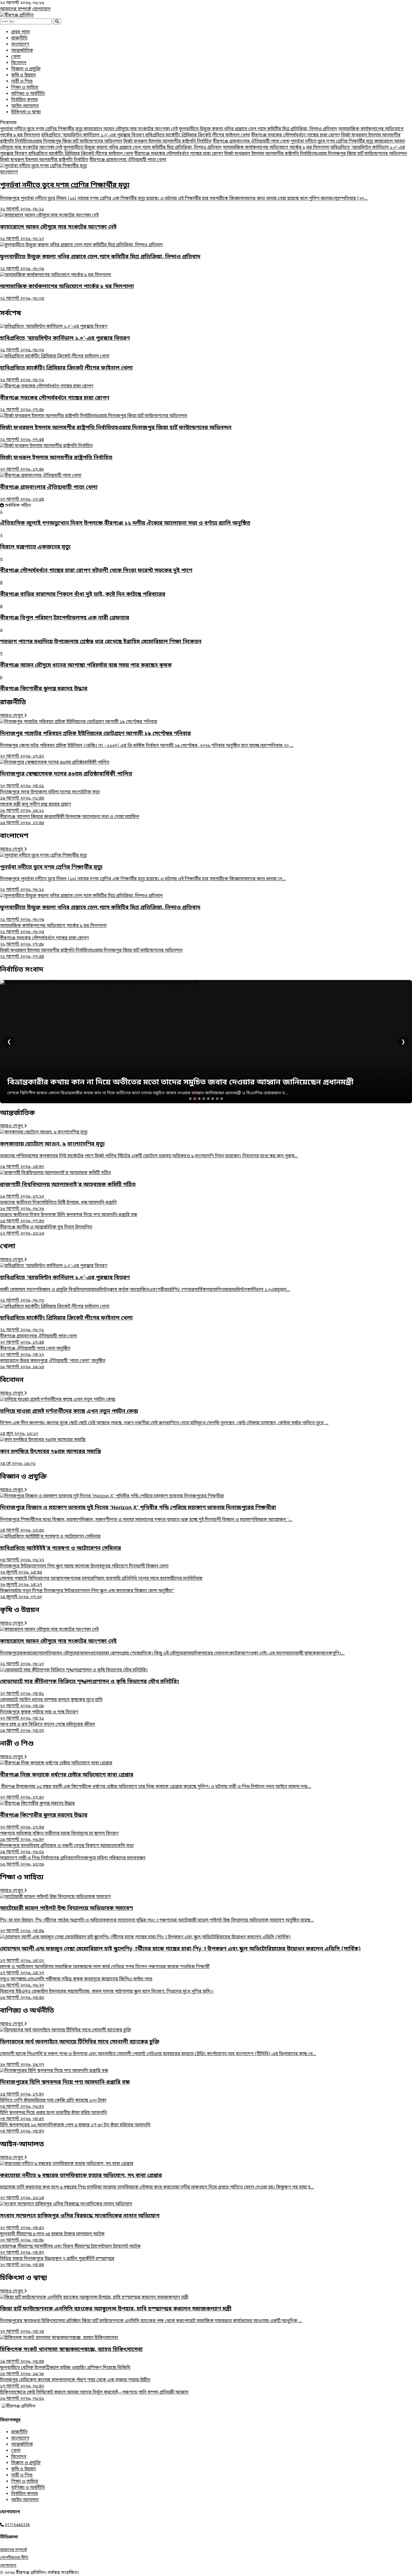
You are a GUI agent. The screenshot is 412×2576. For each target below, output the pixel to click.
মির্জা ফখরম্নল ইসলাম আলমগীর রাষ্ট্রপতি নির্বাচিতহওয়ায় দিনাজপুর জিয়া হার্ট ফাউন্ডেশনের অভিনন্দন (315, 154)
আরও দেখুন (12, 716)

---

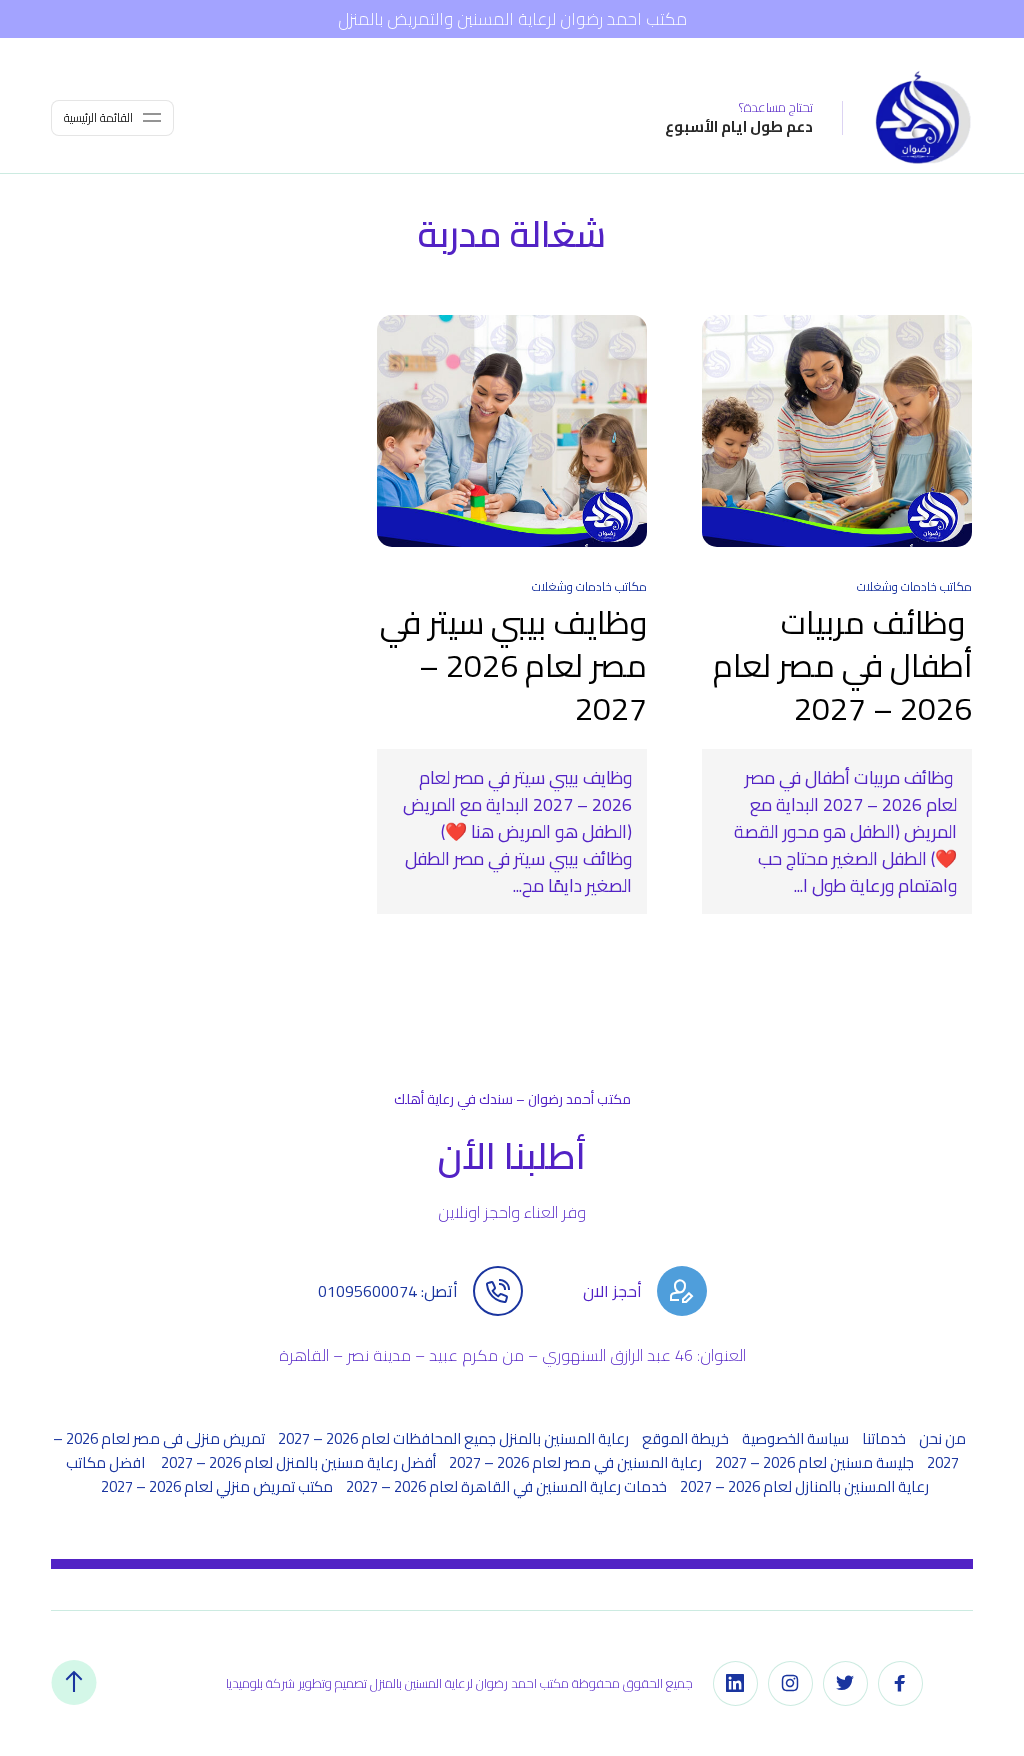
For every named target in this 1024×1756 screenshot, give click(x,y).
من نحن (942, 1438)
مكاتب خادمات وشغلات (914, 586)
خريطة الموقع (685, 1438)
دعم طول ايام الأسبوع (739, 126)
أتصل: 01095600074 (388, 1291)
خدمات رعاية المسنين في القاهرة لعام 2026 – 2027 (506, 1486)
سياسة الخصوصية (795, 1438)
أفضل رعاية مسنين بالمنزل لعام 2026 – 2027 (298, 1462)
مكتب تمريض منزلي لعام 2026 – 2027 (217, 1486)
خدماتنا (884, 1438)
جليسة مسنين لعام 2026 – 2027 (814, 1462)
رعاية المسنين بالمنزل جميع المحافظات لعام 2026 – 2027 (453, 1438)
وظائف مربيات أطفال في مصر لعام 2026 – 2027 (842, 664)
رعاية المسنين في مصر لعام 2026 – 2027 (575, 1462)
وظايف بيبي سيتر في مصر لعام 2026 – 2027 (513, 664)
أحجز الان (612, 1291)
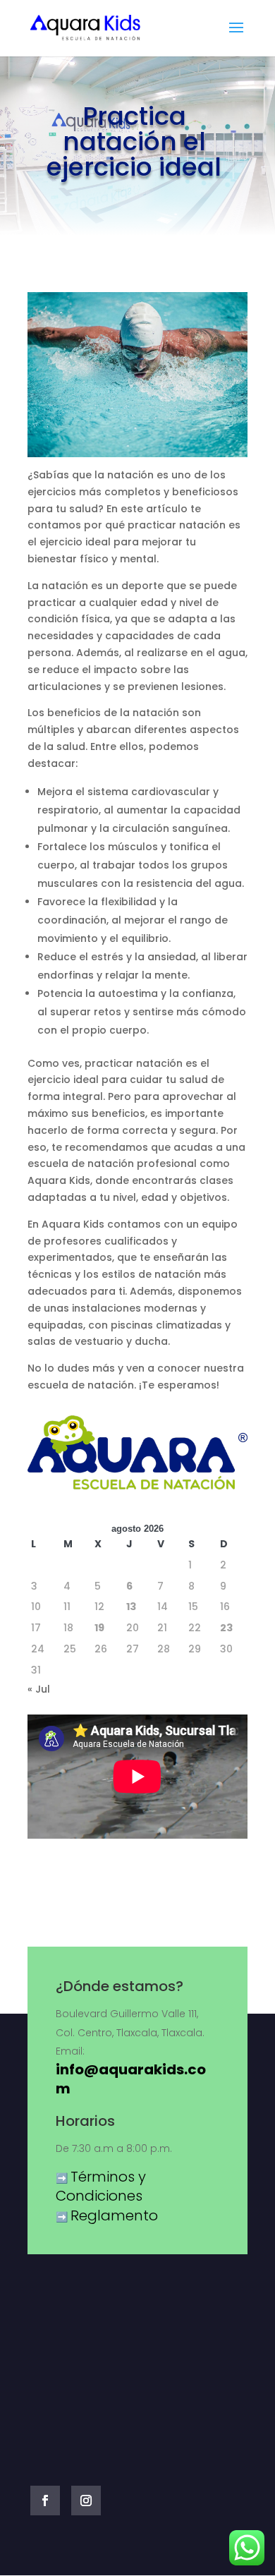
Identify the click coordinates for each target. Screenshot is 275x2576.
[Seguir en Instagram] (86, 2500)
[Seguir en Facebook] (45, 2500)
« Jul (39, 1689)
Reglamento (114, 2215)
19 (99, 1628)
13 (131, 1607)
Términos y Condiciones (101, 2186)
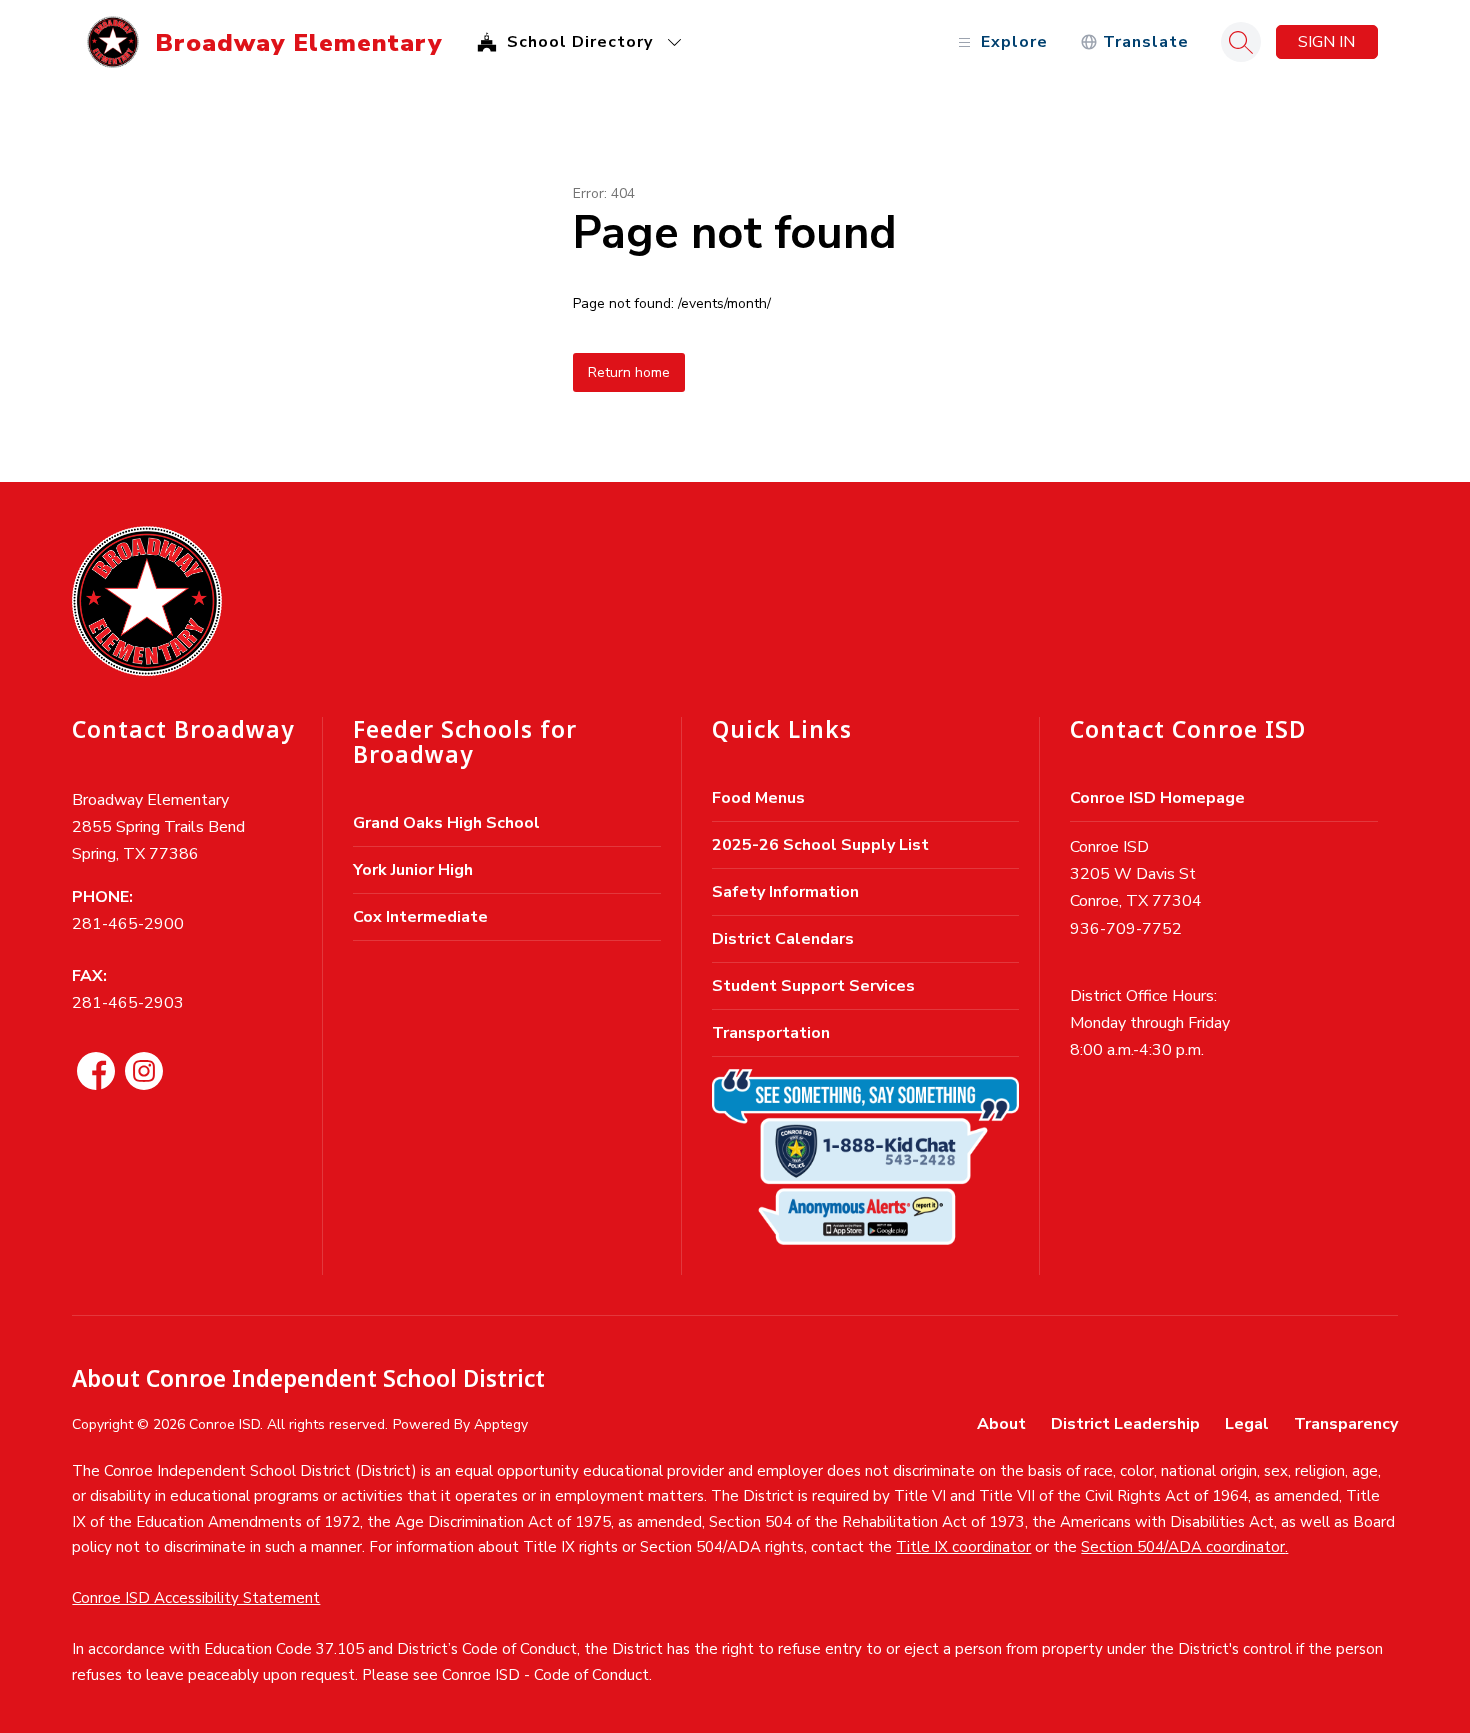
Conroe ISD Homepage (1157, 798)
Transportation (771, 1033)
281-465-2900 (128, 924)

WORK ITEM:
Among the lines above, repeat exactly those from the line with "من نحن (942, 1438)" to the line with "أحجز الان (612, 1291)", counting both ends.

ANSWER TO THE EXERCISE:
من نحن (942, 1438)
مكاتب خادمات وشغلات (914, 586)
خريطة الموقع (685, 1438)
دعم طول ايام الأسبوع (739, 126)
أتصل: 01095600074 (388, 1291)
خدمات رعاية المسنين في القاهرة لعام 2026 – 2027 (506, 1486)
سياسة الخصوصية (795, 1438)
أفضل رعاية مسنين بالمنزل لعام 2026 – 2027 (298, 1462)
مكتب تمريض منزلي لعام 2026 – 2027 (217, 1486)
خدماتنا (884, 1438)
جليسة مسنين لعام 2026 – 2027 (814, 1462)
رعاية المسنين بالمنزل جميع المحافظات لعام 2026 – 2027 (453, 1438)
وظائف مربيات أطفال في مصر لعام 2026 – 2027 (842, 664)
رعاية المسنين في مصر لعام 2026 – 2027 (575, 1462)
وظايف بيبي سيتر في مصر لعام 2026 – 2027 (513, 664)
أحجز الان (612, 1291)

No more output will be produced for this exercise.